It was on Saturday 14 May 1988 that Ayrton Senna went into overdrive, blitzing the F1 field including his great rival Alain Prost in an identical McLaren. In a classic interview with Gerald Donaldson, Senna revealed: “I was no longer driving the car consciously. I was driving it by instinct, only I was in a different dimension. I was way over the limit but still able to find even more. It frightened me because I realised I was well beyond my conscious understanding.”

Most professional racers can switch off their conscious mind – letting their autopilot control the minutiae of driving if they’re in a busy race. But Senna’s experience was something else altogether. This was not easing off but going beyond concentration to the other side. No wonder that as Senna recounted what happened he was shaking, his voice wavered and his eyes misted over – sure signs of his passion for any subject.

Hollywood’s modern classic The Matrix came out after Senna’s death but fans will recognise this kind of experience. “Detached from anything else”, he had unlocked an all-new level of hyper-ability that rendered Earthly pursuits easy. He described the sensation as “between two worlds”. It sounds fanciful, but this was no movie. It was very real and witnessed by millions around the world.

Of those, one had a clearer view of the magic than most. Switzerland’s Alain Menu, who went on to touring car glory, was competing in the F3 race that weekend so his pitpass let him stand on the inside of the chicane, looking back up towards the tunnel exit. What came next remains etched into his memory, as I discovered decades later.

We were talking about Menu’s own career when, unprompted, his mind drifted back to that Saturday in 1988: “There weren’t many people around because it was a private area but I’m so glad I was there. Ayrton Senna was visibly braking eight metres later than anybody else but it was his car that was amazing. All the other cars were a bit unbalanced and you could hear them banging around under braking. For him, nothing. As he braked the whole car just shook. You could hear nothing except for a noise that sounded like phphphphph.”

Menu’s exclamation is reminiscent of Hannibal Lecter recalling his favourite meal in The Silence of the Lambs, but breathing out rather than in. Spine tingling? You bet: “It made an immediate impression on me,” he adds. “It gives me goose pimples to talk about it and I’m so glad I saw it. I’m sure people who didn’t see that lap would have heard what Ayrton said and thought, ‘He’s crazy.’

“If I hadn’t seen it and I’d heard what he said, I’d have said, ‘Okay, whatever, it was just a fantastic lap, that’s it.’ But something definitely happened that day and I believe it was special because I’ve never seen a racing car do this. Never, ever, ever. And I have no doubt it was the same the whole way round the lap. Ayrton was one and a half seconds quicker than team-mate Alain Prost and two and a half seconds clear of the next guy. Alain was a great driver but when he saw the lap times and the printouts he couldn’t have believed it because it was so far ahead of what he could do.

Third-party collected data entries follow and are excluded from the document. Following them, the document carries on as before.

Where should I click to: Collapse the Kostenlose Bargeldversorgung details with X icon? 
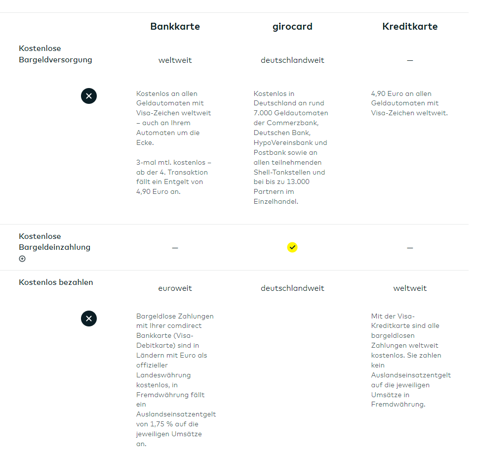[x=89, y=96]
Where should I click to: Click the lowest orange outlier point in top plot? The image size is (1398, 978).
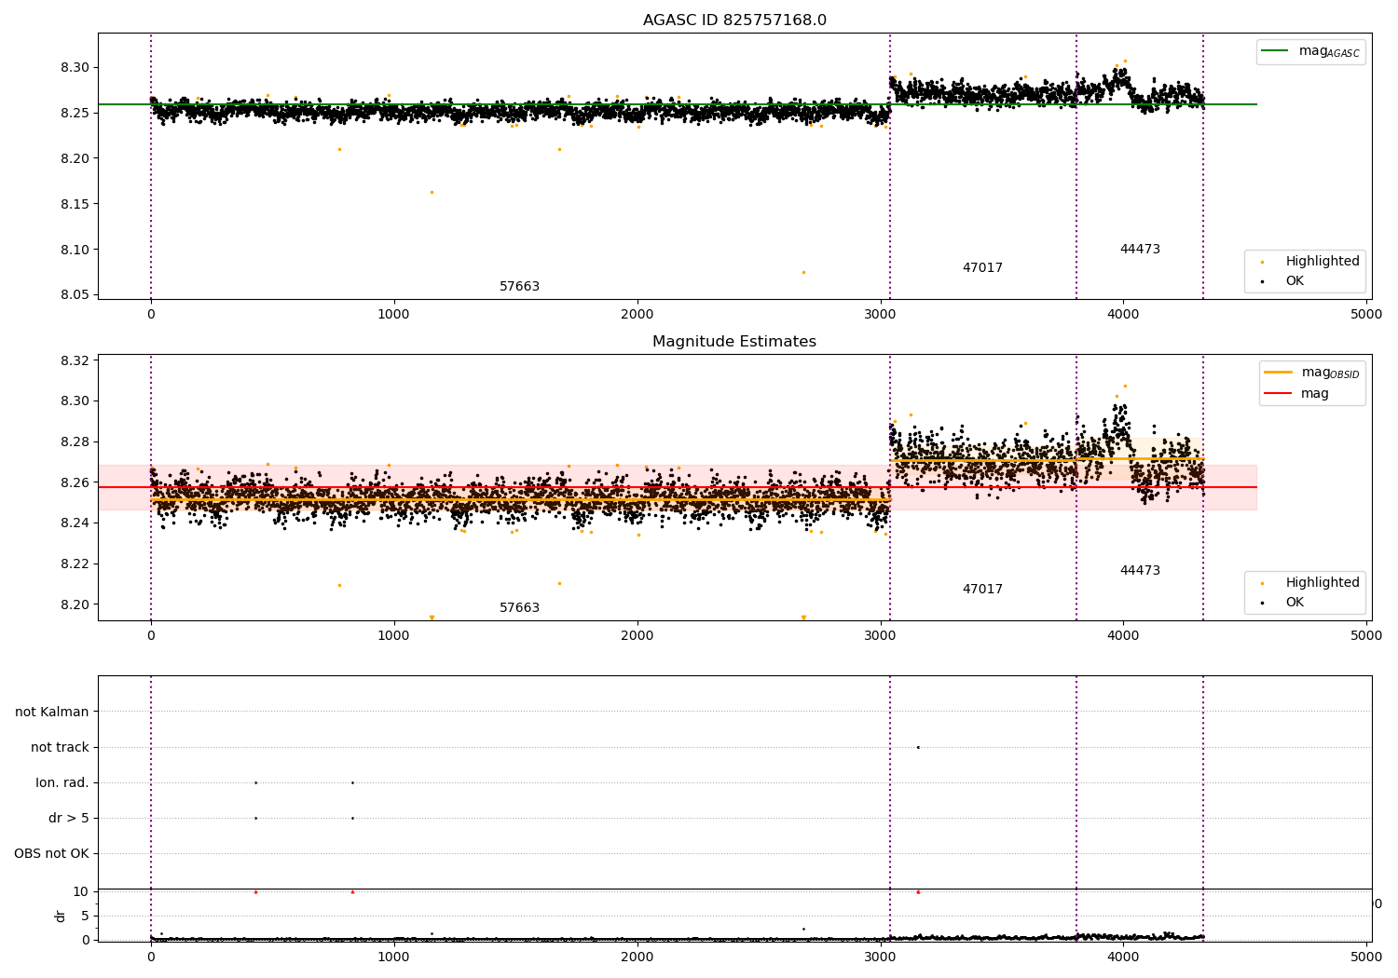(803, 272)
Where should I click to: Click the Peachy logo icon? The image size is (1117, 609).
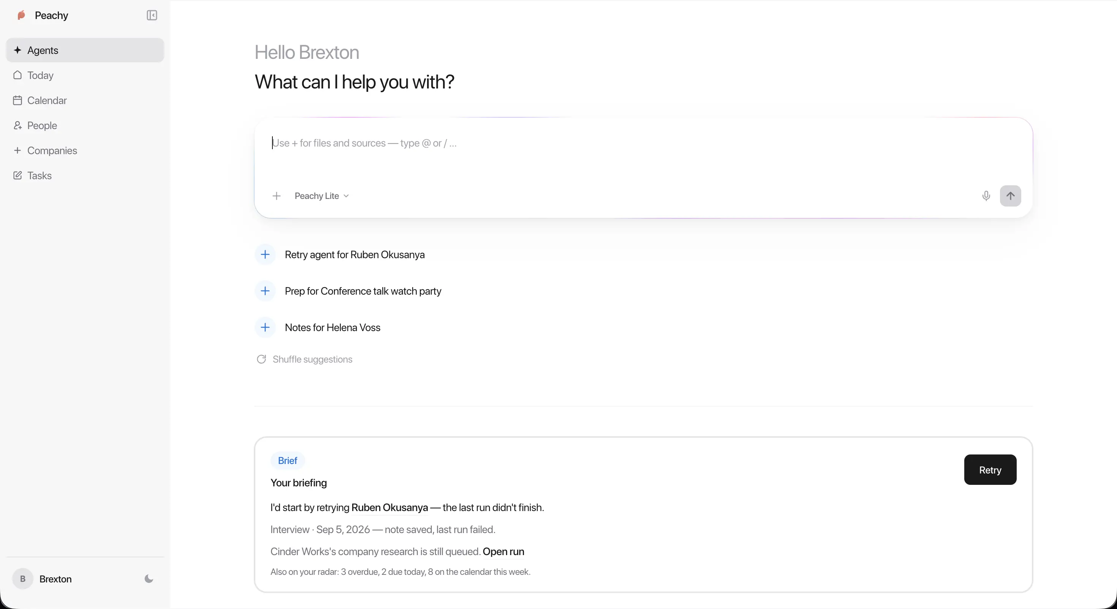[x=21, y=16]
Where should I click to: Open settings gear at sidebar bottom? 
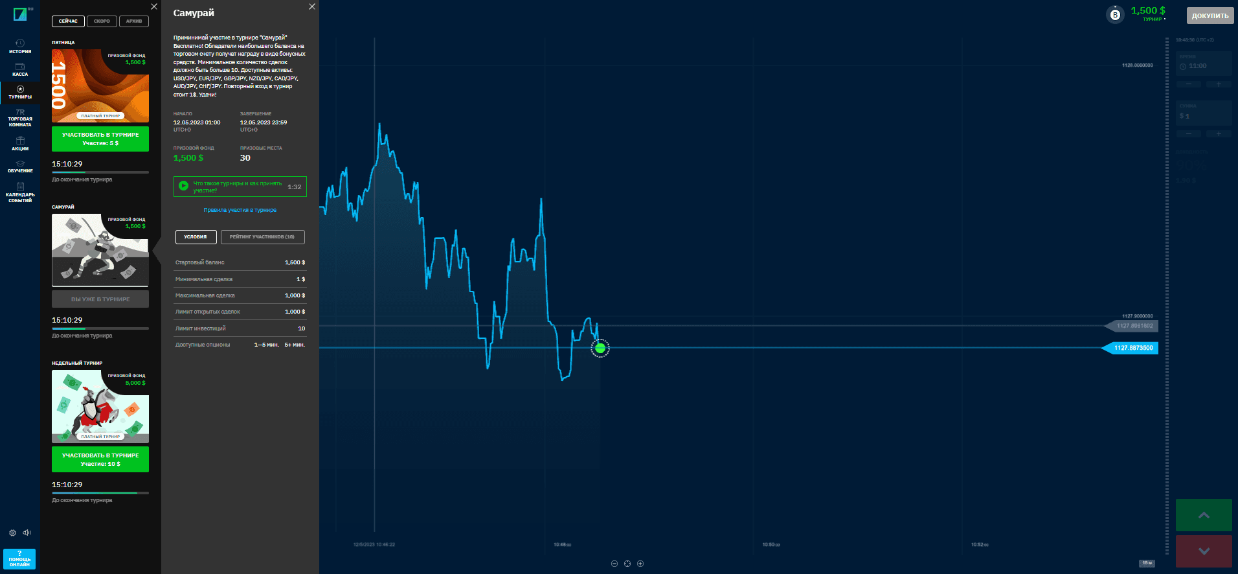(12, 533)
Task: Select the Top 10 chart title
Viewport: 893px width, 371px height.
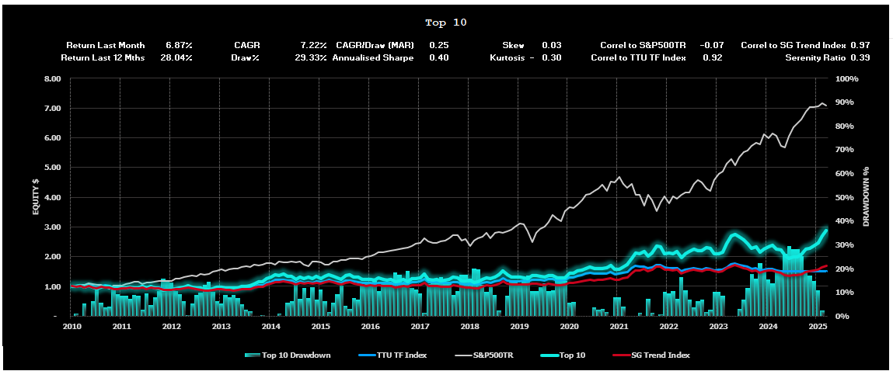Action: [446, 23]
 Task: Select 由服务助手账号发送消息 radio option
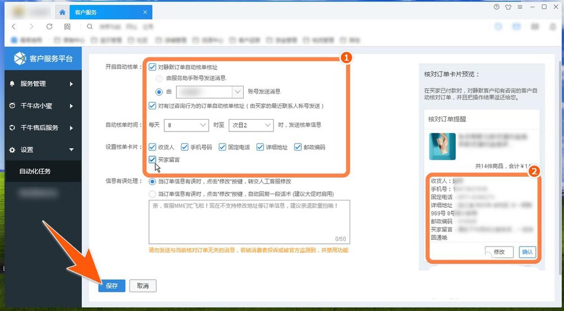(x=159, y=78)
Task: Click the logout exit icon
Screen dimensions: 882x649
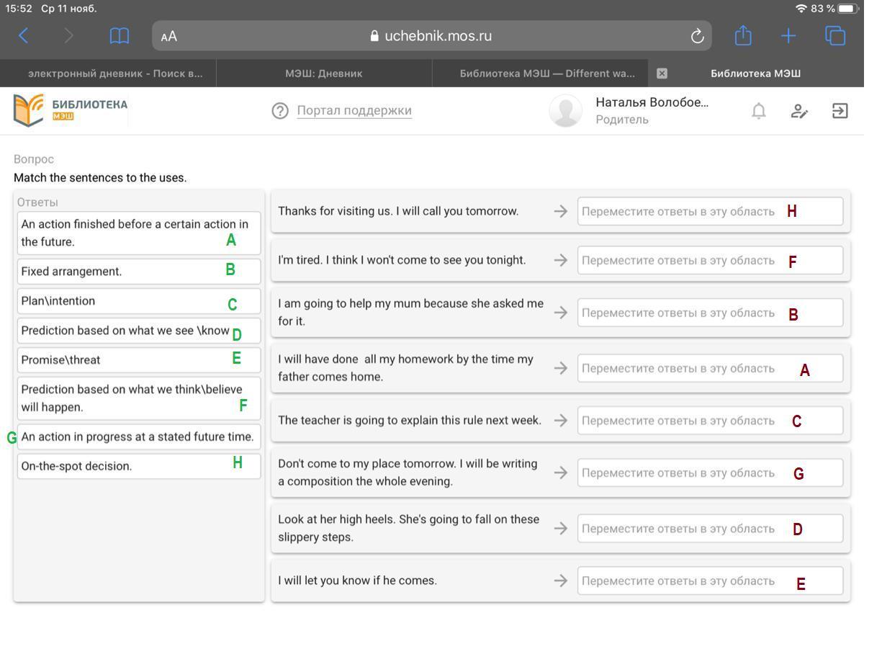Action: [x=840, y=111]
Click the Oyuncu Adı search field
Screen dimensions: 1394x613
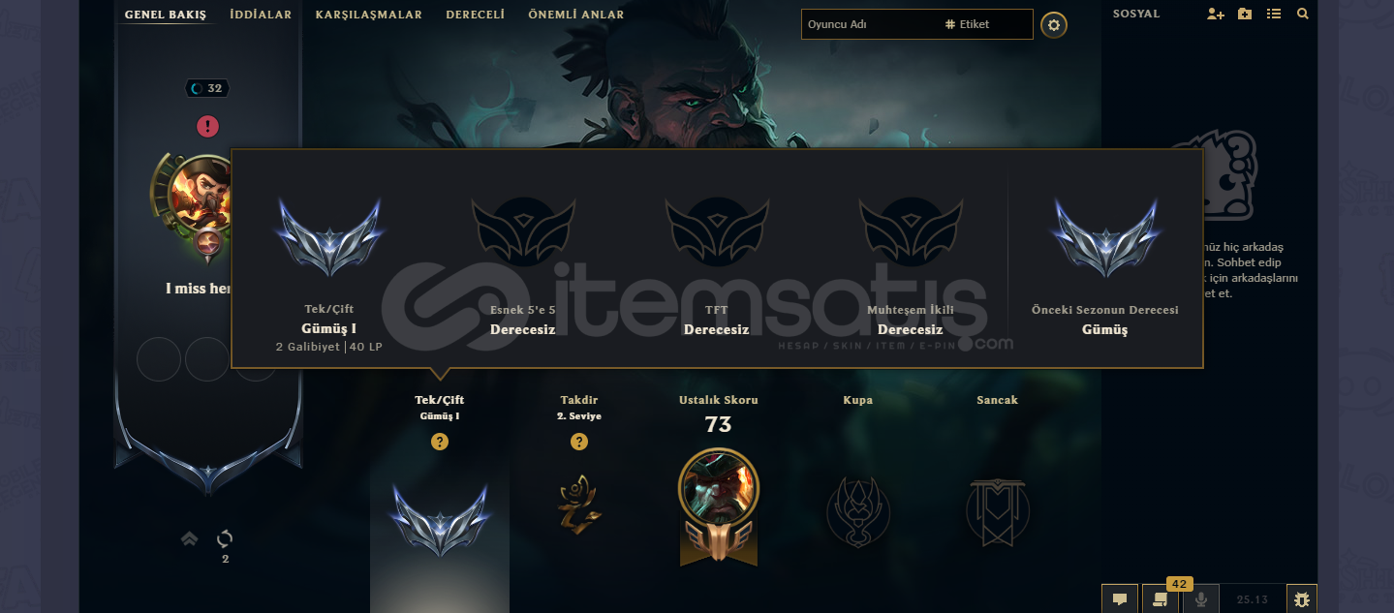coord(870,24)
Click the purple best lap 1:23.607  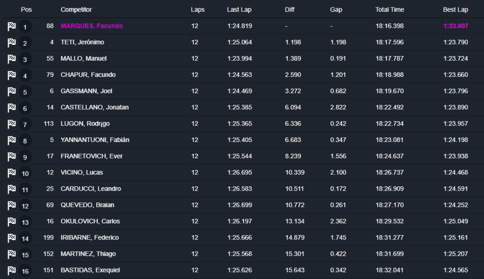[x=456, y=26]
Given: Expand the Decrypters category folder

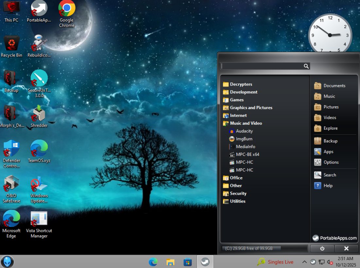Looking at the screenshot, I should pos(241,84).
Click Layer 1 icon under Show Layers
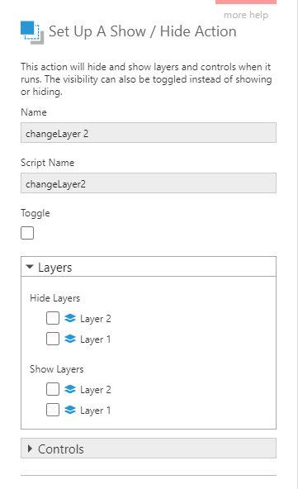 [x=70, y=410]
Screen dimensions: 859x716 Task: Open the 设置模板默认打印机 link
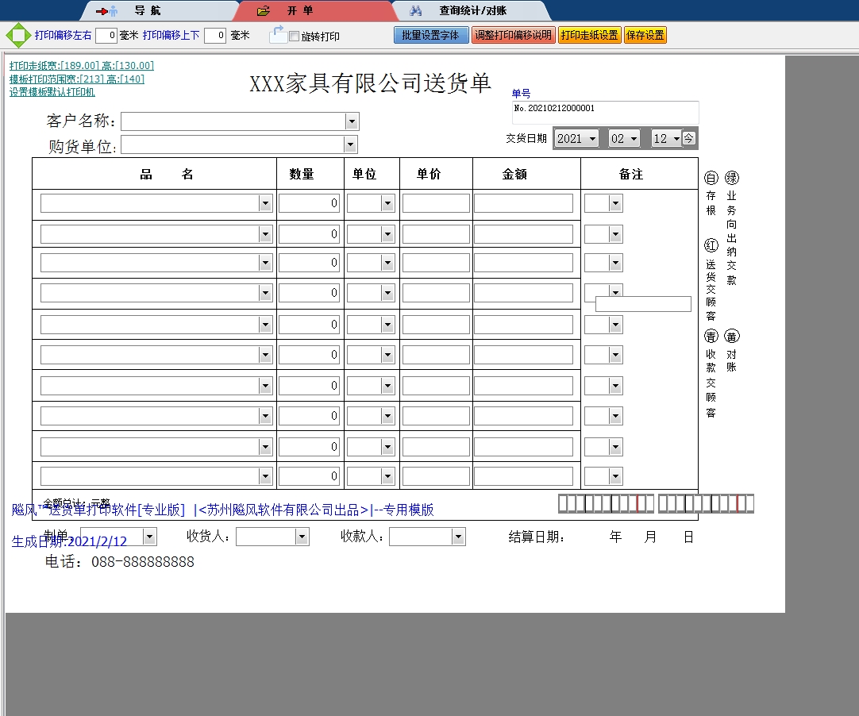(52, 92)
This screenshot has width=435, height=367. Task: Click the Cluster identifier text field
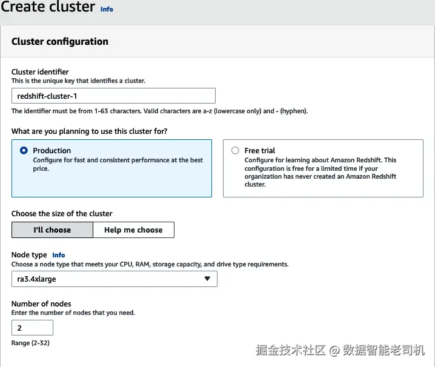click(113, 96)
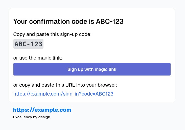Image resolution: width=185 pixels, height=130 pixels.
Task: Click the "Copy and paste this sign-up code" text
Action: tap(52, 34)
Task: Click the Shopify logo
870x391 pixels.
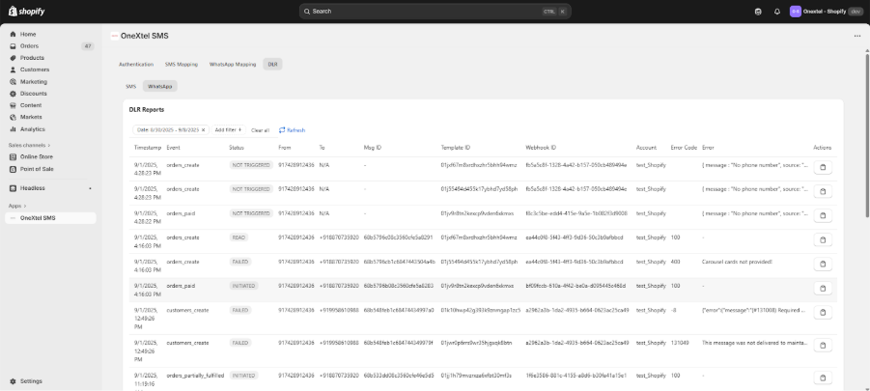Action: [28, 11]
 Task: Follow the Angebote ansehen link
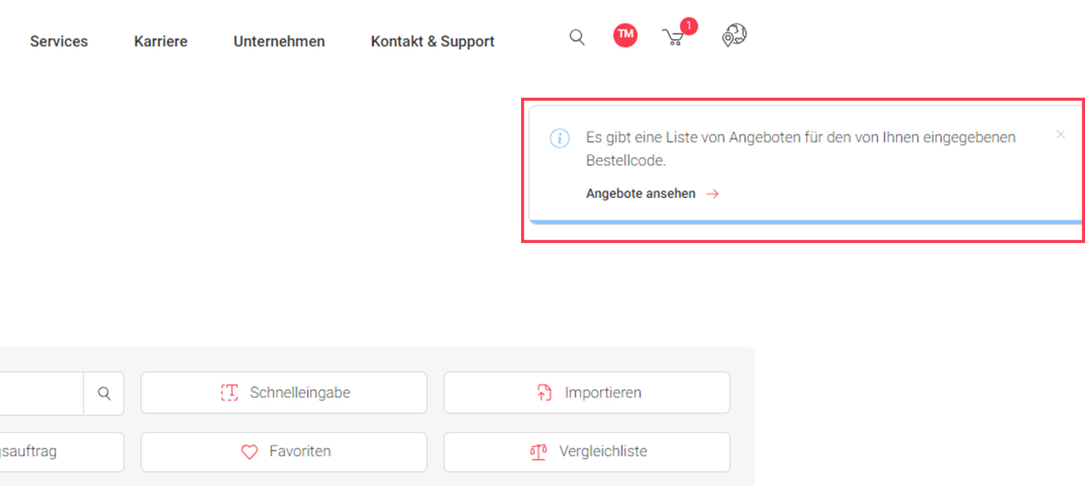(641, 194)
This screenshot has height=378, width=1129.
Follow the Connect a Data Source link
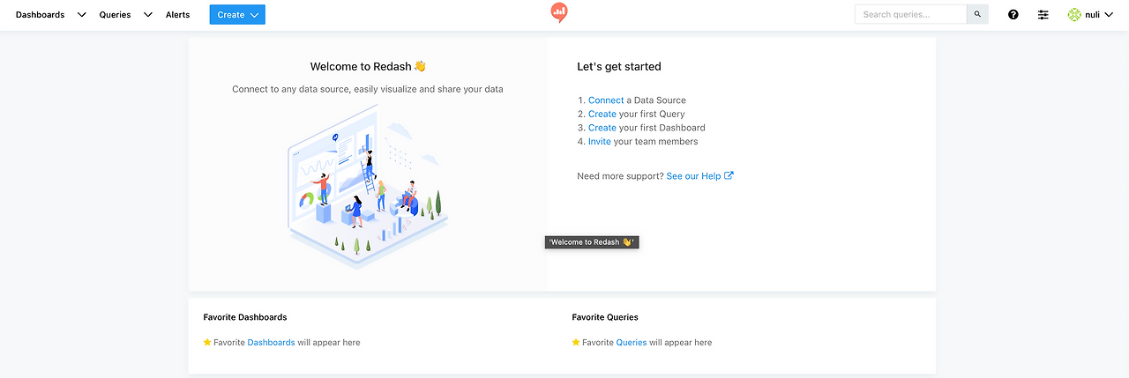tap(606, 100)
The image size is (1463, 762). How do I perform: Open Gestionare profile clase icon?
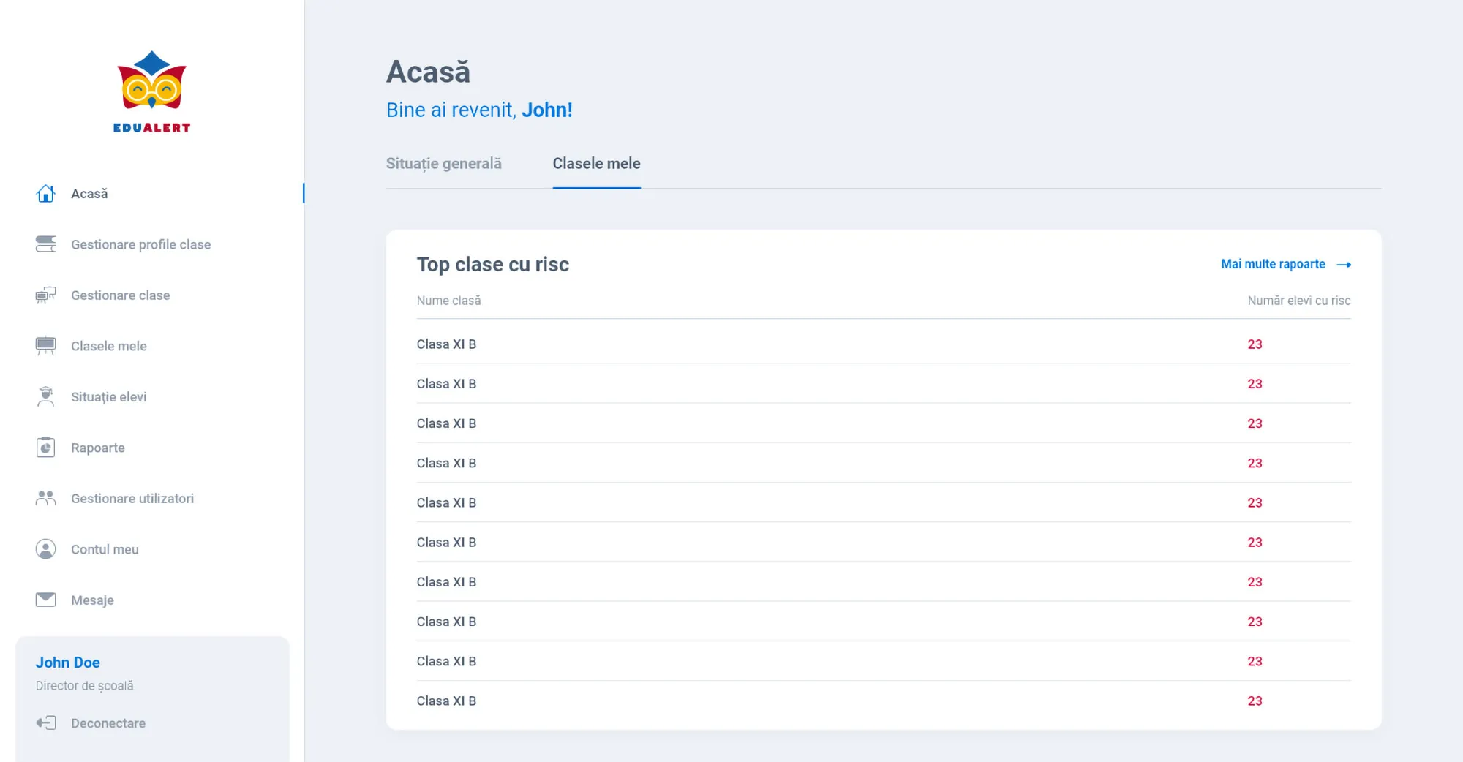tap(45, 244)
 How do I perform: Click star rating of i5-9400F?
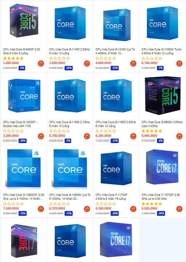pyautogui.click(x=13, y=58)
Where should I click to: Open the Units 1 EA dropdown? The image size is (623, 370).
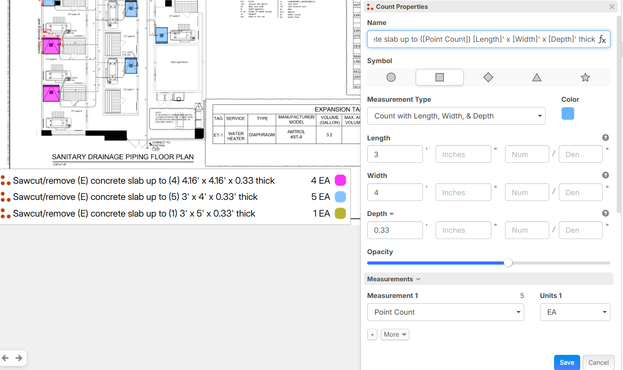[574, 312]
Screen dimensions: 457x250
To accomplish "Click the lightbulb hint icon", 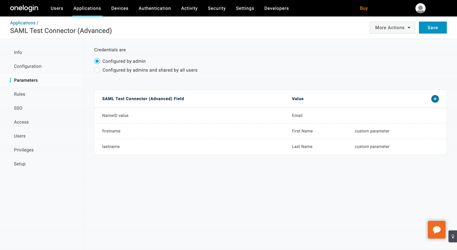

“I’m very down to Earth and I generally don’t believe in this kind of thing. In my own career I’ve had some very good qualifying sessions but never anything like that, where you almost forget what you’ve done. Later I heard Ayrton had to come into the pits because he was looking down on himself from above the car. That was all so hard to believe but now I believe it because I saw it and I heard it.”

Ready for the next Hollywood twist? During my research for In The Zone I spoke about this sensation to Formula 1 world champions including Lewis Hamilton, Mika Hakkinen and Emerson Fittipaldi plus greats of the Indianapolis 500 and the world rally championship. But it was Prost himself who surprised me when he revealed he underwent a similar experience around the very same Monaco streets, two years before Senna: “I was really flying and I could not see the speed. To me it felt like I was driving at 30mph. The whole weekend was like this. Your mind is still focused but it’s really happiness. It's happiness. And you are fast...”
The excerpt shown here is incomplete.